Piazzi's discovery was named Ceres for the Roman goddess of agriculture and the patron of Sicily. It was hailed as the missing planet that was presumed to exist in what was then regarded as a suspiciously wide gap between Mars and Jupiter.

Ceres' status as a full-fledged planet was almost immediately diminished with the discovery in 1802 of an orbitally similar object called Pallas, followed by the discoveries of Juno in 1804 and Vesta in 1807. By 1850, more than a dozen of these "planets" had been discovered and the astronomical texts of the day dutifully incorporated each of these objects into discussions of the sun's family of planets.

All of this prompted astronomers in 1853 to define a new class of celestial objects - the asteroids. The term asteroid is derived from the Greek word meaning "star-like," owing to the fact that the telescopes of the day could not detect anything but a star-like, unresolved shape for these objects. In the past century and a half, thousands of additional asteroids have been discovered orbiting in this same region of the solar system. As a result, this vast debris field has come to be known as the asteroid belt.

So matters rested until the recent controversy over the status of Pluto erupted onto the public scene. Like Ceres, Pluto was for decades accorded all of the rights and privileges of a planet. Unfortunately, Pluto's planetary status has also experienced a downfall similar to that of Ceres, owing primarily to the discovery over the past two decades that Pluto is embedded in a region of small, snowball-like objects called the Kuiper Belt.

At least one of these Kuiper Belt objects, named Eris, is actually larger than Pluto.

In an attempt to retain at least some sense of Pluto's planetary respectability, astronomers are now defining Pluto as a dwarf planet, complete with a well-defined set of observable characteristics for such objects. Pluto's loss in this matter turns out to be Ceres' gain, as the latter object also satisfies the defined characteristics of a dwarf planet. Ceres has, to date, bounced from planet to asteroid to dwarf planet as astronomers continue their struggle to formally and unambiguously define and categorize the various objects found in the solar system.
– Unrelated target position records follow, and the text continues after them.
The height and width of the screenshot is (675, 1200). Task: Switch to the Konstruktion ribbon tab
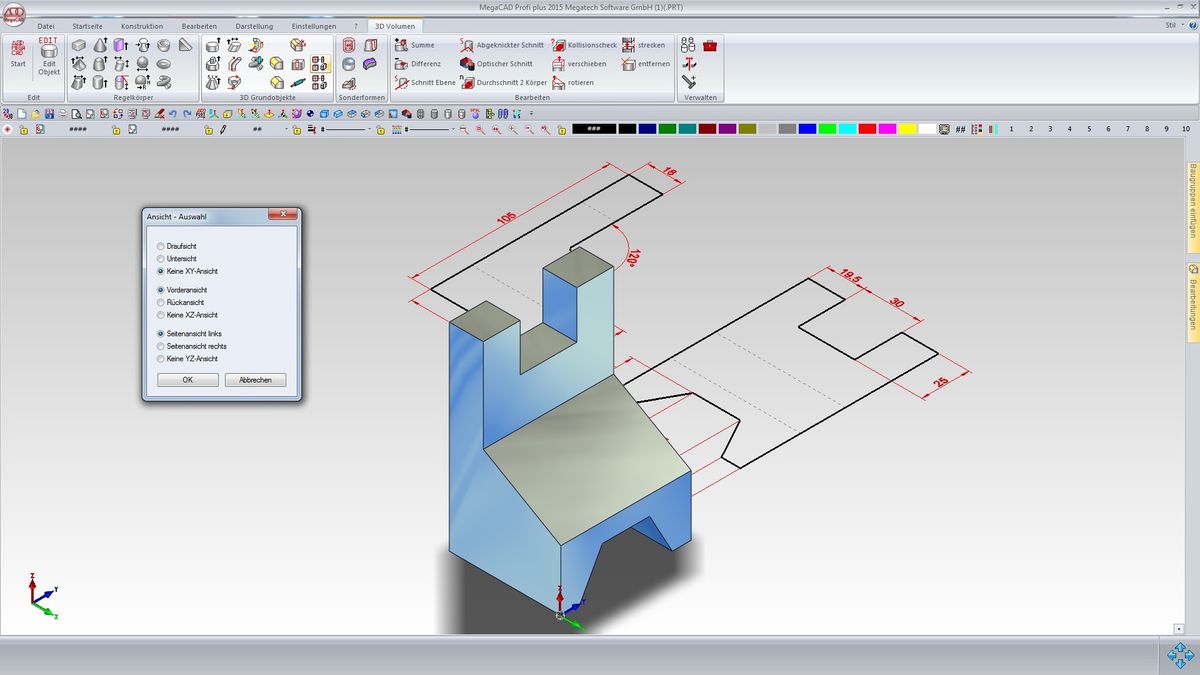[x=142, y=26]
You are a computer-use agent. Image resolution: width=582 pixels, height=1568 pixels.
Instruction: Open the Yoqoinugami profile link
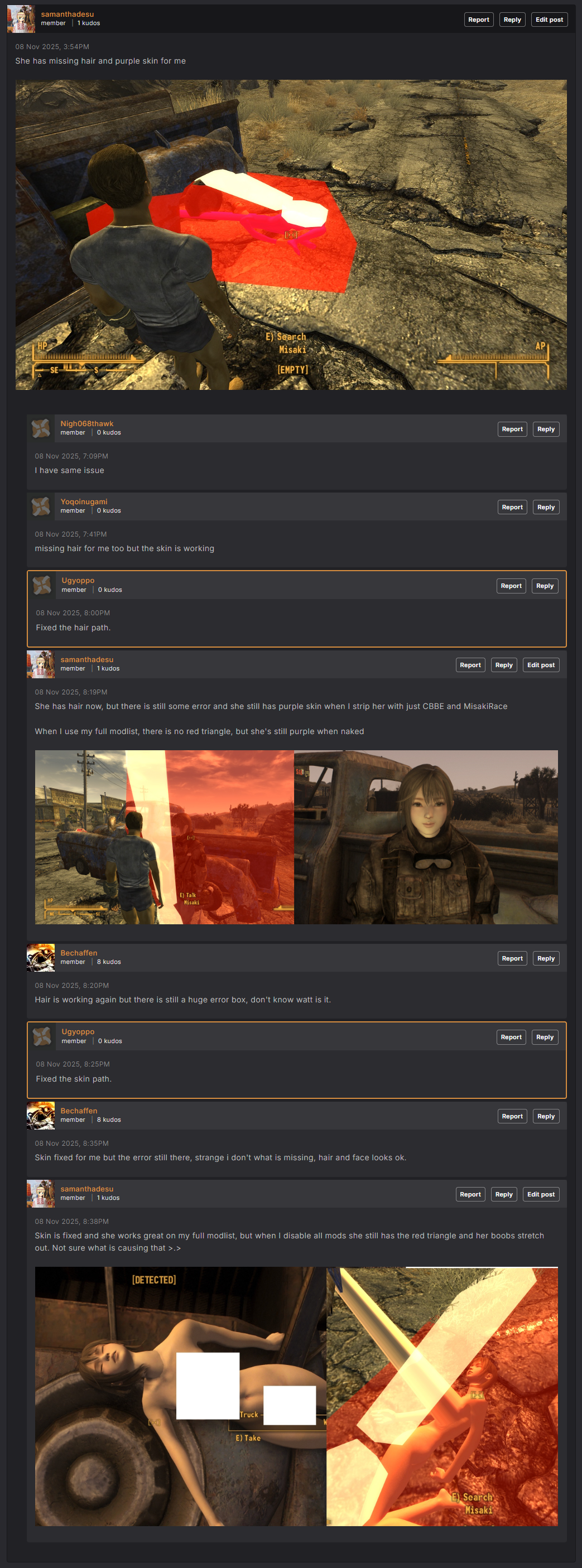pyautogui.click(x=83, y=501)
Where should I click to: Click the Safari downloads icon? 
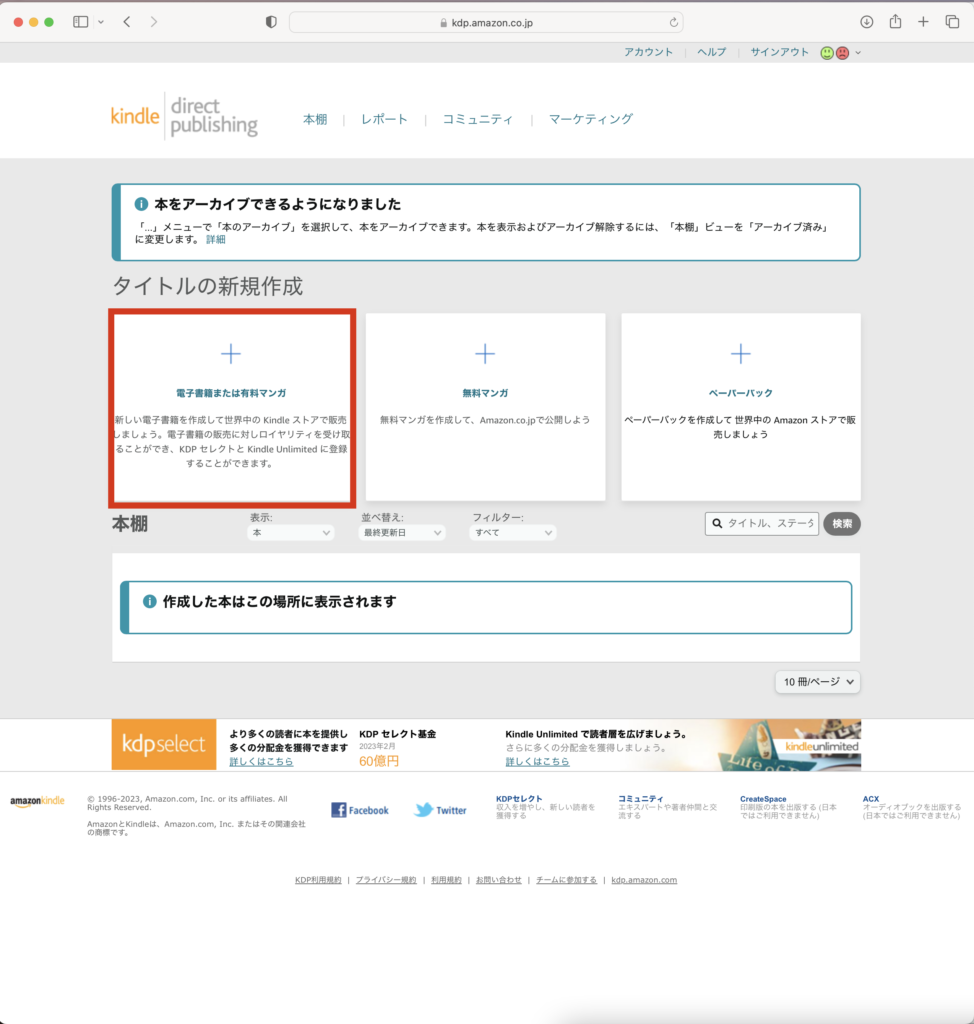click(867, 22)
During March, Ceres will be closer to the Earth than at any time until the year 4164. Even so, the brightness of this 550-mile-wide sphere hovers only just below naked eye visibility. But Ceres can be readily detected in binoculars or a small telescope as this planet/asteroid/dwarf planet arcs over the back of the constellation of Leo about halfway between Leo's sickle-shaped head and his triangular-shaped haunches. Observations made on a night-to-night basis will quickly reveal Ceres' moving presence, just as it did to Piazzi more than two centuries ago.

Elsewhere in the sky

> After spending several months in the evening sky, the dazzling planet Venus drops into the western solar glare over the next three weeks. This beauteous planet now gleams for three hours after sunset. By the third week in March, it will be setting barely an hour behind the sun. After passing between the Earth and the sun on March 27, Venus quickly reappears in the morning sky at the end of the month and will remain as a prominent object in the predawn sky for the rest of the year.

> Saturn reaches opposition to the sun on March 8, when the Ringed Planet will rise at sunset, set at sunrise and be visible all night long as a golden object in southeastern Leo. Saturn's famed ring system is now in a nearly edge-on orientation, thus allowing a much better telescopic view of the brightest of Saturn's many satellites.

> Jupiter moves into the predawn twilight this month and can be seen just above the southeastern horizon about 45 minutes before sunrise.